======== Document ========

Calculate median on different grouping sets in Vertica
I'm trying to calculate median on different grouping sets in Vertica and I get the following error:
[0A000][6467] [Vertica]VJDBC ERROR: User defined aggregate cannot be used in query with MLAs"
this is a template of my query which doesn't work:
"""select field_a, field_b, APPROXIMATE_MEDIAN(field_c)
from my_table
group by cube (field_a, field_b)"""
where in this one, when I group by just one field, it works just fine:
"""select field_a, APPROXIMATE_MEDIAN(field_c)
from my_table
group by field_a"""
Would love to get any idea for why this is happening and how can I rewrite my query so it'll work. My next step is to union the calculations per every grouping, but I hope to find a more elegant solution.

======== Data entries ========

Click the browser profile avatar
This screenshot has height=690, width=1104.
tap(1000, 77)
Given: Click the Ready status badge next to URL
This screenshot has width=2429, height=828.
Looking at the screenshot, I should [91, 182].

========

▶ Work to do
In two sentences, summarize the Vertica median post above.

▶ Task output
Calculating APPROXIMATE_MEDIAN in Vertica with GROUP BY CUBE on two fields fails with an error saying a user defined aggregate cannot be used in a query with MLAs, while the same median grouped by a single field works fine. The poster asks why this happens and how to rewrite the query, noting that the next step would be to union the calculations for each grouping but that a more elegant solution is hoped for.